The share of Korean exports in China’s semiconductor market has been reduced since Washington slapped sanctions against Beijing.

The Federation of Korean Industries announced Monday that Korea’s share in the Chinese semiconductor imports has fallen by 5.5 percentage points from 2018 to 2021. The fall was even more drastic than that of America’s (fallen by 0.3 percentage points), the architect of the anti-Chinese sanctions. By contrast, the shares of other exporters in Asia rose compared to the pre-sanctions era as indicated by Taiwan (by 4.4 percentage points), Japan (1.8 percentage points), and six ASEAN countries (0.4 percentage point).

From April 2019 to September 2020, the U.S. Department of Commerce put Huawei and SMIC on a trade blacklist over four times, blocking their supplies of semiconductors produced by using American software and equipment.

Compared to 2018, the size of China’s semiconductor imports swelled by 37.2 percent last year. Chinese imports increased by 6.5 percent, but the rise was meager compared to the growth of the Taiwanese or Japanese imports (by 57.4 and 34.8 percent, respectively).

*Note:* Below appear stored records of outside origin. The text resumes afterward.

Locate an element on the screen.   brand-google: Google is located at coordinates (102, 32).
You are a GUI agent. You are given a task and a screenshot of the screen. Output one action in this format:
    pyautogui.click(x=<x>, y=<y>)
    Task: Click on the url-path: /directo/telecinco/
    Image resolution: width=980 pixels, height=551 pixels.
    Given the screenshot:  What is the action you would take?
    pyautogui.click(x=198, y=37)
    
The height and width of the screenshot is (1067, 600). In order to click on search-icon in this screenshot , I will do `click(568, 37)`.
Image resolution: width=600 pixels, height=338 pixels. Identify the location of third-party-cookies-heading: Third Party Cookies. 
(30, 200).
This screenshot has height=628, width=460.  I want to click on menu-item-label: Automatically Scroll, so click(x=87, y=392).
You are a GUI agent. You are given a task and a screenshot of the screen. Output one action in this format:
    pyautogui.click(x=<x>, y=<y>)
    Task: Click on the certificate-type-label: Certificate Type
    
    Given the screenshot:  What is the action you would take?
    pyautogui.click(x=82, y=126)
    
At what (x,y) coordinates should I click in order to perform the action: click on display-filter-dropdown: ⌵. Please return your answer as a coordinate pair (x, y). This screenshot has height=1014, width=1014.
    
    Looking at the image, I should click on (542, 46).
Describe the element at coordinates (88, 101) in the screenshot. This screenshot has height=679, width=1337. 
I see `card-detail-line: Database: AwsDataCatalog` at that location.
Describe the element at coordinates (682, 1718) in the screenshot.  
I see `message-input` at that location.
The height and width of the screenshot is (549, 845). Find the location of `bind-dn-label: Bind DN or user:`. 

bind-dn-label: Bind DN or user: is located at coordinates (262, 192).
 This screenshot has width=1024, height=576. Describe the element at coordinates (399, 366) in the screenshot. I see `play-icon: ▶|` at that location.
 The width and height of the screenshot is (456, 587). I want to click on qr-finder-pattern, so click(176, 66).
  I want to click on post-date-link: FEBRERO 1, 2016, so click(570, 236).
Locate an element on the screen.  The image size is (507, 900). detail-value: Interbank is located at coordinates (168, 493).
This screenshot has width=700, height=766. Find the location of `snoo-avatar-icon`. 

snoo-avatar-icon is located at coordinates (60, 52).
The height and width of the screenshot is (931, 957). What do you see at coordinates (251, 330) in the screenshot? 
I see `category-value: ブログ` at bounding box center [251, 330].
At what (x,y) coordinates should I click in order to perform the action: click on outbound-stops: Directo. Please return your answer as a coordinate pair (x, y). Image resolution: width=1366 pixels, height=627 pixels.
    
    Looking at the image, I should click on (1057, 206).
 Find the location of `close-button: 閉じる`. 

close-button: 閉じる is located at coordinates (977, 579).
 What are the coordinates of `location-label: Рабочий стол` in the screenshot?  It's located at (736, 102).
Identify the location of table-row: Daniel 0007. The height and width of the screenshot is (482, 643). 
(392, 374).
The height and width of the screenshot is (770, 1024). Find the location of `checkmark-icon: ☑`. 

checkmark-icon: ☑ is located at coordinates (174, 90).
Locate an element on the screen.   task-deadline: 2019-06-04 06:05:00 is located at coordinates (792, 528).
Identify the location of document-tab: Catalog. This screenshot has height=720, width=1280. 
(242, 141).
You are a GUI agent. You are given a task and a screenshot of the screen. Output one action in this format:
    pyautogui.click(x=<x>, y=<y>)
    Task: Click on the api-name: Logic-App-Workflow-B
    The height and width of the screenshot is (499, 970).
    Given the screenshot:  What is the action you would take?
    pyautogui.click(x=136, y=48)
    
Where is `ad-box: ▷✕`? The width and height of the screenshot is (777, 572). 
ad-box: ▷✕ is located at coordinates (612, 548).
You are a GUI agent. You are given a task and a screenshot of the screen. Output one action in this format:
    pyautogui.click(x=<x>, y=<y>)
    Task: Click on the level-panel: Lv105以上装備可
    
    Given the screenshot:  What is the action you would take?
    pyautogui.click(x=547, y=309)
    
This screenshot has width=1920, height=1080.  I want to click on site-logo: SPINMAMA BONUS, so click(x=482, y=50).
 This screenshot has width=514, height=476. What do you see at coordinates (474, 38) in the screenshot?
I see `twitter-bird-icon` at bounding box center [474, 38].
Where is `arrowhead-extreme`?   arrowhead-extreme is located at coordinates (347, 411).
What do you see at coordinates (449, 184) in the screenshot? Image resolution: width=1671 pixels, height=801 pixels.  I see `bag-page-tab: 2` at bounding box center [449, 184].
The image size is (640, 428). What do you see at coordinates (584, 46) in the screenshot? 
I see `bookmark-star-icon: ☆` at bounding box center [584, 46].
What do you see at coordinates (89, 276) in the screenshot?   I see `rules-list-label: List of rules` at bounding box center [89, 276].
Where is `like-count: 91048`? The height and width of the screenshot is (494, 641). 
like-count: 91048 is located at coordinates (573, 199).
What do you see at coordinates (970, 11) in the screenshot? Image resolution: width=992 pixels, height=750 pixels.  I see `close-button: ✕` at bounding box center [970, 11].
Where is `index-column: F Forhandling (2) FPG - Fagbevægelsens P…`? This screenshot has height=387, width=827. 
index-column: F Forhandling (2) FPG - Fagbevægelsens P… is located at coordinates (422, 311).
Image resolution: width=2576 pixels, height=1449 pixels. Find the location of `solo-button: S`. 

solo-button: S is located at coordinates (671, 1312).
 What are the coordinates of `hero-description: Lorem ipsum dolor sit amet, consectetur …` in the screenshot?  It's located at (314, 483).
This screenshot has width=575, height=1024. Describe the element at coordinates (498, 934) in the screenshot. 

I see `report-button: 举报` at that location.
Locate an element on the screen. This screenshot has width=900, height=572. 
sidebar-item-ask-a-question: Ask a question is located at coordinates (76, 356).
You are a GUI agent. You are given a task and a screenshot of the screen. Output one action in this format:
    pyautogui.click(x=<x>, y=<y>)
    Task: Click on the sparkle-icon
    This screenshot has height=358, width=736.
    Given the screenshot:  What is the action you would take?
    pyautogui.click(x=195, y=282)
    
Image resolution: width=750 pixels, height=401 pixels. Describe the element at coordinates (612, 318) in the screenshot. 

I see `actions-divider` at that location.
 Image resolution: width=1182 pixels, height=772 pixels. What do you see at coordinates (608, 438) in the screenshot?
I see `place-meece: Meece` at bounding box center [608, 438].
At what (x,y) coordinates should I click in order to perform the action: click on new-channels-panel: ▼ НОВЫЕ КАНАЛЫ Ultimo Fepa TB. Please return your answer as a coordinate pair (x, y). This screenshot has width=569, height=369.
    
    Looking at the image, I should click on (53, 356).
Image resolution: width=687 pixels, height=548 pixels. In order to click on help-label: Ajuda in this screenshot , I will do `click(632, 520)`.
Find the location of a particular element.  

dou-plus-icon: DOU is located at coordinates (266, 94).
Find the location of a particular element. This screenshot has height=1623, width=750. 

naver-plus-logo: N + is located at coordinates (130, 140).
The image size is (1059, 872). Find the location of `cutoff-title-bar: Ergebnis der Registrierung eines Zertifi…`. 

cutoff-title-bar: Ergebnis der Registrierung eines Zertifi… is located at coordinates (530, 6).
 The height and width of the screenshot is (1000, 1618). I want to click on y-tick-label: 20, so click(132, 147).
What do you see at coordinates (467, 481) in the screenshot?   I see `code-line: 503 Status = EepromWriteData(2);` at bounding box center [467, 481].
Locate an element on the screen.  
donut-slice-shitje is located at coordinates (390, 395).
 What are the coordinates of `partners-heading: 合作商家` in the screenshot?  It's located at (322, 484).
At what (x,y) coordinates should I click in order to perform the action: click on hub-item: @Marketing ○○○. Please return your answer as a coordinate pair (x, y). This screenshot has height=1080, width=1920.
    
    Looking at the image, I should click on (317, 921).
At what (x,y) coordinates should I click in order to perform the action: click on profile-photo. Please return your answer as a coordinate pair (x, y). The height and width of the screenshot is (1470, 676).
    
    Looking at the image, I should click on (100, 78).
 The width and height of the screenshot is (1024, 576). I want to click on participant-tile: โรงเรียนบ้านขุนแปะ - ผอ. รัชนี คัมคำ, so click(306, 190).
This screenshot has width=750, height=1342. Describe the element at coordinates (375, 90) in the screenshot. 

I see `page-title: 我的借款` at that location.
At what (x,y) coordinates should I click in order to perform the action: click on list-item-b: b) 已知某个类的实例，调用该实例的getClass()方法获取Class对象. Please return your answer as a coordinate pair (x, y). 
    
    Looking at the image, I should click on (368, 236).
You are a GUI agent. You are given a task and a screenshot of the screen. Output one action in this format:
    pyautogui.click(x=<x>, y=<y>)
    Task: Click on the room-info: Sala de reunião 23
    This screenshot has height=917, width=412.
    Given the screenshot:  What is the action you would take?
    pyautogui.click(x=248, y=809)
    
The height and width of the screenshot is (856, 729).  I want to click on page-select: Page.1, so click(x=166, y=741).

The biggest contributor to the fall in Korea’s share in the Chinese imports was American’s sanctions, which prevented Korean companies from supplying for Huawei. As of 2019 when the sanctions began to be imposed, the shares of Huawei in Samsung Electronics’ and SK Hynix’s revenues stood at 3.2 percent (about 7.37 trillion won) and 11.4 percent (about 3 trillion won).